Where does the word "computer" occur in the entries below? Copy every line that has it.

** DATASET ENTRIES follows **

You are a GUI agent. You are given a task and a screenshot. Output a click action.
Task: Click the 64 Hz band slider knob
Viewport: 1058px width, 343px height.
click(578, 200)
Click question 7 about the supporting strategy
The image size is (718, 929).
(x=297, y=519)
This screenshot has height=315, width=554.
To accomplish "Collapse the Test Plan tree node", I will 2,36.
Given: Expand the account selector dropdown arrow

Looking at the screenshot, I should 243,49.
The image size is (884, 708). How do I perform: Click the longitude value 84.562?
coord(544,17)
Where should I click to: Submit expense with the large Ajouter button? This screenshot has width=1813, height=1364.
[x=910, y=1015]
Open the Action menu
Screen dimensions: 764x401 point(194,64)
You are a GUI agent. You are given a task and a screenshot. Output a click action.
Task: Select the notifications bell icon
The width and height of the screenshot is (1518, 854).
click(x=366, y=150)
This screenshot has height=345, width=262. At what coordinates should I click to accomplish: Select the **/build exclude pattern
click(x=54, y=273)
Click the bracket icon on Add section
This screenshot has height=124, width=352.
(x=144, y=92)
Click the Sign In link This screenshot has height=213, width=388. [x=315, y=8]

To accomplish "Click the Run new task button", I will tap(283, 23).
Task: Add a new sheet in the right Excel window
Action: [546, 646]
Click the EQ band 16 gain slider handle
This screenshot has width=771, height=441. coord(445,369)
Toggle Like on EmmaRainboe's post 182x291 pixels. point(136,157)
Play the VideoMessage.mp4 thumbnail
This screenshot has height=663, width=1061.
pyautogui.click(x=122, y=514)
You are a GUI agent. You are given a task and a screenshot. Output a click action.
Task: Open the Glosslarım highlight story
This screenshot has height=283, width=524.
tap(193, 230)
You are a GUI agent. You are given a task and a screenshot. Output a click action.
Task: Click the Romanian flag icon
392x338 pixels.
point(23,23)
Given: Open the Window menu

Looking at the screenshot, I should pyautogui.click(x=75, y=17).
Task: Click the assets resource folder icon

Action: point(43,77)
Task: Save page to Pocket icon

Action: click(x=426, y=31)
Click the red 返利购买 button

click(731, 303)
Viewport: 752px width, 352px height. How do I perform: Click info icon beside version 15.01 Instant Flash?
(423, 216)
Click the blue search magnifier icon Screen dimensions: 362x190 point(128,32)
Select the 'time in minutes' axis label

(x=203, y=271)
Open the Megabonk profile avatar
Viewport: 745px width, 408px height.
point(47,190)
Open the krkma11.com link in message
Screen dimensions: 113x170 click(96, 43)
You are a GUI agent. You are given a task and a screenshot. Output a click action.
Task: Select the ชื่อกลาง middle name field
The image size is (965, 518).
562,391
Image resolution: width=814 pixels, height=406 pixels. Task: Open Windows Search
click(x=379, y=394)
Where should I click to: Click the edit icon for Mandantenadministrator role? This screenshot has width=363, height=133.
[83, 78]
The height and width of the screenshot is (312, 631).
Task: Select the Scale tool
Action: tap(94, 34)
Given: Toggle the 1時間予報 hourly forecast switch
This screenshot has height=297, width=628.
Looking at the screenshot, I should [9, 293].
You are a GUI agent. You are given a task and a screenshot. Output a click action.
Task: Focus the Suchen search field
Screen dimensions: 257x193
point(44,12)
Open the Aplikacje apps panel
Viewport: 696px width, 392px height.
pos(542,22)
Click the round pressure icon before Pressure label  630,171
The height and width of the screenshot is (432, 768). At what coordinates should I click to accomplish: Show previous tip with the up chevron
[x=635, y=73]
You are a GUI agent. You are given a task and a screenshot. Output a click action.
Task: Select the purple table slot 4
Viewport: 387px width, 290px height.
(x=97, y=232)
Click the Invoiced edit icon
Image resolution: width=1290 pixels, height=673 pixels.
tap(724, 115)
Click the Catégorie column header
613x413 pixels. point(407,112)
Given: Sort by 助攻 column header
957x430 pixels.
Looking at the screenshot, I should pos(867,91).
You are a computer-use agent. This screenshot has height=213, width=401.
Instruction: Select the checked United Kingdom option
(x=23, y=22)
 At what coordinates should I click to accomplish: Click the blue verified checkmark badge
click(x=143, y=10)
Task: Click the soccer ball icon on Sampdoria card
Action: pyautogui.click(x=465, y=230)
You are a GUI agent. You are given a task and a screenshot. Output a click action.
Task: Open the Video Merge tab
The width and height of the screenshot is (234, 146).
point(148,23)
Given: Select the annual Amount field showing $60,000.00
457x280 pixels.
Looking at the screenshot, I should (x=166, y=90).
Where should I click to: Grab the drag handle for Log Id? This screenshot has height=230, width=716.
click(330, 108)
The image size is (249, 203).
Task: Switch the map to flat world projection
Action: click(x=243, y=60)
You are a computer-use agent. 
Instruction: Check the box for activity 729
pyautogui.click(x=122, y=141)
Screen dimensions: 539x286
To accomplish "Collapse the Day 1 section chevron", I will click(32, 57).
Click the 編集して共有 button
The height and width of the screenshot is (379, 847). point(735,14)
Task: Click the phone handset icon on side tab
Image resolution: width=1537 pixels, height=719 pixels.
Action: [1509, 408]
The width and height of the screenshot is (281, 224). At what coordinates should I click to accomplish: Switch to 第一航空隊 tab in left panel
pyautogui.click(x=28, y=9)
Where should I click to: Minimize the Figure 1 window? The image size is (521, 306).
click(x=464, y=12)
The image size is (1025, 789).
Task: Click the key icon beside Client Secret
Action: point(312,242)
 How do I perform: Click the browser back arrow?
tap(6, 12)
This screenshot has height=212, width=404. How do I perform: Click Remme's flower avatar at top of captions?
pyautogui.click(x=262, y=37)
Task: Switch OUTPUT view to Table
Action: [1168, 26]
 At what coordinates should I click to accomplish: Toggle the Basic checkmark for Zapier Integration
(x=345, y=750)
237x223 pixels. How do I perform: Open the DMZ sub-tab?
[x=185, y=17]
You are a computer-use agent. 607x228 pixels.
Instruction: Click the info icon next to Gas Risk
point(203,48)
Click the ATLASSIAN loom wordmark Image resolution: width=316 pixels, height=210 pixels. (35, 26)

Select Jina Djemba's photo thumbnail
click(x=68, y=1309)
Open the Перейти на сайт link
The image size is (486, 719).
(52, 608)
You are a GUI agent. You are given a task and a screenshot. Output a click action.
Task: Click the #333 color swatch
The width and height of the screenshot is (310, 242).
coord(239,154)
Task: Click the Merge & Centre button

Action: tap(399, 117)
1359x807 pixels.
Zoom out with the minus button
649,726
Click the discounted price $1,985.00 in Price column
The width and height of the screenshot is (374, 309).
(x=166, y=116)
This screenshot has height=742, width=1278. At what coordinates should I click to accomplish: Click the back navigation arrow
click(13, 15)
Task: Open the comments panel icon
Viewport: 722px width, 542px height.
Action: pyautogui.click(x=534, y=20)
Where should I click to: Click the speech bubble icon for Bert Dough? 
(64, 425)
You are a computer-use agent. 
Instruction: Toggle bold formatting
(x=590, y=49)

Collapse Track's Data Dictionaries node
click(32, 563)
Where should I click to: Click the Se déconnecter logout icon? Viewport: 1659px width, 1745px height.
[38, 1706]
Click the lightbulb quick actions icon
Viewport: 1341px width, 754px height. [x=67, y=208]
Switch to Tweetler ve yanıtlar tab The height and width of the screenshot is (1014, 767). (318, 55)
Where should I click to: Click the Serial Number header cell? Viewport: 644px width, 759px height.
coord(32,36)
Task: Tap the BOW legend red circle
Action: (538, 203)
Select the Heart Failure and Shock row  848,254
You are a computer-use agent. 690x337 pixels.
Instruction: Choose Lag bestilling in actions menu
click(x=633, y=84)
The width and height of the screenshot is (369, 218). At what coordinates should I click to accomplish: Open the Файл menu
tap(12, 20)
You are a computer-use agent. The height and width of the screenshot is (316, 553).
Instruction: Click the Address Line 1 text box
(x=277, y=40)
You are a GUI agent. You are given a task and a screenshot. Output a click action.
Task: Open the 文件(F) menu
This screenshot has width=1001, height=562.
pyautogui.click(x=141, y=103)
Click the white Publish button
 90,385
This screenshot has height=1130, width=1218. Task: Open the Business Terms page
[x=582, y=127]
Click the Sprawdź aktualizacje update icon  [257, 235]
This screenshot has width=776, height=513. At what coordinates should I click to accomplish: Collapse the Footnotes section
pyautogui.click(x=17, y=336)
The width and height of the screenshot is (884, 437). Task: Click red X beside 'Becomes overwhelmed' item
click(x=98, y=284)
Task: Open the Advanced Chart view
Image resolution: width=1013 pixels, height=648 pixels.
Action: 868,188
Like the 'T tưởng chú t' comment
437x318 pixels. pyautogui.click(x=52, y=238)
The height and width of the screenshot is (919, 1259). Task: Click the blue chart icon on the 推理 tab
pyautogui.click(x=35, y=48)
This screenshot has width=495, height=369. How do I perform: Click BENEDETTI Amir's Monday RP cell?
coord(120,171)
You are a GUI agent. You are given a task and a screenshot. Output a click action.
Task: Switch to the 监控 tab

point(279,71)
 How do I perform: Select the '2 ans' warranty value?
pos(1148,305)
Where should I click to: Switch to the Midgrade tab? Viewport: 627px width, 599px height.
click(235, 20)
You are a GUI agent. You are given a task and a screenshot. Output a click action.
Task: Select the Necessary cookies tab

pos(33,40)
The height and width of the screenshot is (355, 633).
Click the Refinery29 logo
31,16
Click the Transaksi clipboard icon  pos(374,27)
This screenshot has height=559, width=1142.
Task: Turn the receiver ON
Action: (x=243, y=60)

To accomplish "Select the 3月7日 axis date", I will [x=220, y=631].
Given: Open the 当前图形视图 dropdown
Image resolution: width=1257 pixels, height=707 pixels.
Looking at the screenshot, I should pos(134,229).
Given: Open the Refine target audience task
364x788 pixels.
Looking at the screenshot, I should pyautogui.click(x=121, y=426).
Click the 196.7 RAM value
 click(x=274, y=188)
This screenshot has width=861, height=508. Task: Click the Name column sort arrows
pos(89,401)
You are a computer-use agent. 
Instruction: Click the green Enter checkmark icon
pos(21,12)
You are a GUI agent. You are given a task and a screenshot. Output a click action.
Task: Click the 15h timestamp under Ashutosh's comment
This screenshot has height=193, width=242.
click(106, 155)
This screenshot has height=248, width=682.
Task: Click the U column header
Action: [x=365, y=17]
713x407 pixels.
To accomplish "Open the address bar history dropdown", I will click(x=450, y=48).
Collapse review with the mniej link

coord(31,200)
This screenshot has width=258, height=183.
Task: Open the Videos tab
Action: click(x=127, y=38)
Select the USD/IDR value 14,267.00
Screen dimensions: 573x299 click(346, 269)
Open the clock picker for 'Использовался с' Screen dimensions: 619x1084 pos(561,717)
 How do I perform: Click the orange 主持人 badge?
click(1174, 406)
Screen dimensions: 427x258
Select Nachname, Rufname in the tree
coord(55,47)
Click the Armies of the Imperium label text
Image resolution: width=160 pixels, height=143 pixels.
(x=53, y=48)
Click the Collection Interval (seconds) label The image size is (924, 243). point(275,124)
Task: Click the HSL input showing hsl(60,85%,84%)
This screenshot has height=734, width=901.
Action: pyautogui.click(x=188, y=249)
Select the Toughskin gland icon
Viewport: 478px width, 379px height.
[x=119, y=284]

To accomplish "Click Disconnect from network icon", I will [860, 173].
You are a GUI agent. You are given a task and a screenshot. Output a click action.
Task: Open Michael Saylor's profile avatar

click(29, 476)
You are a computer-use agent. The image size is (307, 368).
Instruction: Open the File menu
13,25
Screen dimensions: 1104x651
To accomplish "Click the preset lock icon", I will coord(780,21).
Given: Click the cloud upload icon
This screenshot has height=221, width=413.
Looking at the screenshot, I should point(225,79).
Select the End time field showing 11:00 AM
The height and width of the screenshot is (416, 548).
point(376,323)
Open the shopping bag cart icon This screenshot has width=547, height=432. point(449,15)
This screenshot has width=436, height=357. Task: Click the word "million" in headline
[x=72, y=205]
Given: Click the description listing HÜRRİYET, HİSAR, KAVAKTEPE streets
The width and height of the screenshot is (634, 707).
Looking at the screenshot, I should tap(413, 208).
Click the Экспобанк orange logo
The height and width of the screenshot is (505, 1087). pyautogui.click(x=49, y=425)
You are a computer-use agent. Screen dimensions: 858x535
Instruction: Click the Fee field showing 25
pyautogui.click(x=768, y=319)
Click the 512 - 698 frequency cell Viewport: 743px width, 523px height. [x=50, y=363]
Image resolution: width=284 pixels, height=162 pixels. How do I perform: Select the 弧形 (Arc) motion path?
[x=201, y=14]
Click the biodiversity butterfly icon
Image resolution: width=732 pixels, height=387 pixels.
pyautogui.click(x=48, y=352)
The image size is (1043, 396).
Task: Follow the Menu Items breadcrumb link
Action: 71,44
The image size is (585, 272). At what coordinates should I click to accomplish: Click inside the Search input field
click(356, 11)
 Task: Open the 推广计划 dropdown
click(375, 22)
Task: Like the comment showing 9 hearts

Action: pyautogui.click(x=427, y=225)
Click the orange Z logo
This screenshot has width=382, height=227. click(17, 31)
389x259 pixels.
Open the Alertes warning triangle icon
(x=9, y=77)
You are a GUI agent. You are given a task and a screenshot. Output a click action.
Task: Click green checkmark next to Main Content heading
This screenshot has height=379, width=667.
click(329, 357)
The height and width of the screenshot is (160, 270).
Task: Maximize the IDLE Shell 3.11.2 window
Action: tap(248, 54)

** End of DATASET ENTRIES **

ANSWER SECTION
You are a computer-use agent. This screenshot has height=213, width=401.
You are a computer-use agent. 
You are a computer-use agent. 607x228 pixels.
You are a computer-use agent. 
You are a computer-use agent. 690x337 pixels.
You are a computer-use agent. The height and width of the screenshot is (316, 553).
You are a computer-use agent. 
You are a computer-use agent. The image size is (307, 368).
You are a computer-use agent. Screen dimensions: 858x535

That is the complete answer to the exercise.